It seems Florida rockers Shinedown have a monopoly on drama. Take their sixth studio album: from its title, to it’s cover, to the tense thirty-second interlude that introduces it, Attention Attention is an embodiment of just that.
In fact, if you wait just over a minute into the album, the second track ‘The Devil’ expresses this eloquently with: “The drama, the drama, don’t pay the prima donna.”
The band describe the album as a physical, mental, and emotional journey that stretches from life’s lowest lows to life’s highest highs. Vocalist Brent Smith said the tracks come together in one complete thought to form a story – of a person who has fought from the very bottom to get to where they are.
“As we wrote the songs, they showed me that they were all related to each other during a very early stage,” he explains.

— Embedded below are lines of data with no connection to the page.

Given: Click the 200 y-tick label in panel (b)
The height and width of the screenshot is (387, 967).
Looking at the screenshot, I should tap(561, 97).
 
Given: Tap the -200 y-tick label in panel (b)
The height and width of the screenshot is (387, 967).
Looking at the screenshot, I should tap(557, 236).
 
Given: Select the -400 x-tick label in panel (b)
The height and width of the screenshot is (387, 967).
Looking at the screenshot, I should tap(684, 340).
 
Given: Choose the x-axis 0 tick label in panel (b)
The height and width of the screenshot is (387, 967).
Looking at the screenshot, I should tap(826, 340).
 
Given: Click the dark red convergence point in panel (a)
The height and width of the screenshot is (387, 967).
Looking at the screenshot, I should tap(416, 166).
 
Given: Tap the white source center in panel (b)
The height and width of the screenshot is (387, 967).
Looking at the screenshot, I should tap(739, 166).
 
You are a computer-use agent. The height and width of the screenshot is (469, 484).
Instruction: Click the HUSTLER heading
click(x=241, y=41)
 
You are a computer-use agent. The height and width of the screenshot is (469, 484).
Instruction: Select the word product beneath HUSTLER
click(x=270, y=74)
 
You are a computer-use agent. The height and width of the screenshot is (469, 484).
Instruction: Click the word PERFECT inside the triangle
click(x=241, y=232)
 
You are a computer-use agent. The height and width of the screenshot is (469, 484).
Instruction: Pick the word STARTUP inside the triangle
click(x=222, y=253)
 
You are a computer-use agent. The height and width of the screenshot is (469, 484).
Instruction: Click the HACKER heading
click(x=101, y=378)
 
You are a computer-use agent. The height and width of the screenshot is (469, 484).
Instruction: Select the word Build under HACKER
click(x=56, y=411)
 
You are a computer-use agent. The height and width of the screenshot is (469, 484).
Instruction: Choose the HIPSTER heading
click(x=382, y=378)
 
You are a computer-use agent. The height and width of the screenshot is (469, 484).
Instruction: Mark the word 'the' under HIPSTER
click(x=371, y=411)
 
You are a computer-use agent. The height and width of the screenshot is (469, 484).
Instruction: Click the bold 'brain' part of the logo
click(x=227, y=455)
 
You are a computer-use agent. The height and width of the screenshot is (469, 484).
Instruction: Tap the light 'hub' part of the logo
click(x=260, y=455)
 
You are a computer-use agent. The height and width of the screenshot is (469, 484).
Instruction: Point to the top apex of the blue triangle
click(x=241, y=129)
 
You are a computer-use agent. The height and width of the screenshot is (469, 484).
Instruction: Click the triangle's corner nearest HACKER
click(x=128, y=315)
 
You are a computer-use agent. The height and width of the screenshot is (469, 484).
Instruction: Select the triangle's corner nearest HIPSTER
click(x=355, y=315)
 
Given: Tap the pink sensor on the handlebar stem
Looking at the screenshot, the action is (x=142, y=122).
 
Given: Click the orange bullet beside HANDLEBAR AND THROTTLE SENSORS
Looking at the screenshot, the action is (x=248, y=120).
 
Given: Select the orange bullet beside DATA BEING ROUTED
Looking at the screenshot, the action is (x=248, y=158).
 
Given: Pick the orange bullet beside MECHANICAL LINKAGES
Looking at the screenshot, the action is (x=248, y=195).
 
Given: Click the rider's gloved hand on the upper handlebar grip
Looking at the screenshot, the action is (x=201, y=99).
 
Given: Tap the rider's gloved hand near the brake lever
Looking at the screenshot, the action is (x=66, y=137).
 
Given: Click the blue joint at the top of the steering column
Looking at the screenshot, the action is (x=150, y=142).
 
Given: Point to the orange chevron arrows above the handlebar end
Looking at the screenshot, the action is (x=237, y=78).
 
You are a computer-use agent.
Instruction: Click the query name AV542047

“It’s one complete thought, because it’s a cohesive story. A lot of this is about me, but it’s also about Eric, Barry, and Zach. It was born from the last four years of our lives. I’ve always said, ‘You’ve got to fall in a hole to figure out how to get out of it.’ We start off at the bottom.
“This person fights to build back up, realizes he or she isn’t perfect, accepts that nothing in this world is just handed over, and unlocks the resolve to take everything on.”
Evolution and less-than-subtle transition is something very much alive in Attention Attention. Earlier tracks like ‘Black Soul’ and ‘Attention Attention’ are anxious – not only lyrically, but with quick, almost frantic vocals at points.
Later tracks like ‘Monsters’ see the character Shinedown has created become confident – though the musicality of the album doesn’t really see a shift in the second half. The tone is reminiscent of Avenged Sevenfold‘s recent work – with some of the guitar riffs very similar in style.
It’s obvious Shinedown has carefully considered what they wanted to create in Attention Attention – something that takes the listener on a journey. But some tracks are far more effective than others, with ‘Darkside’, ‘Brilliant’, and ‘The Human Radio’ leaps and bounds above the earlier half.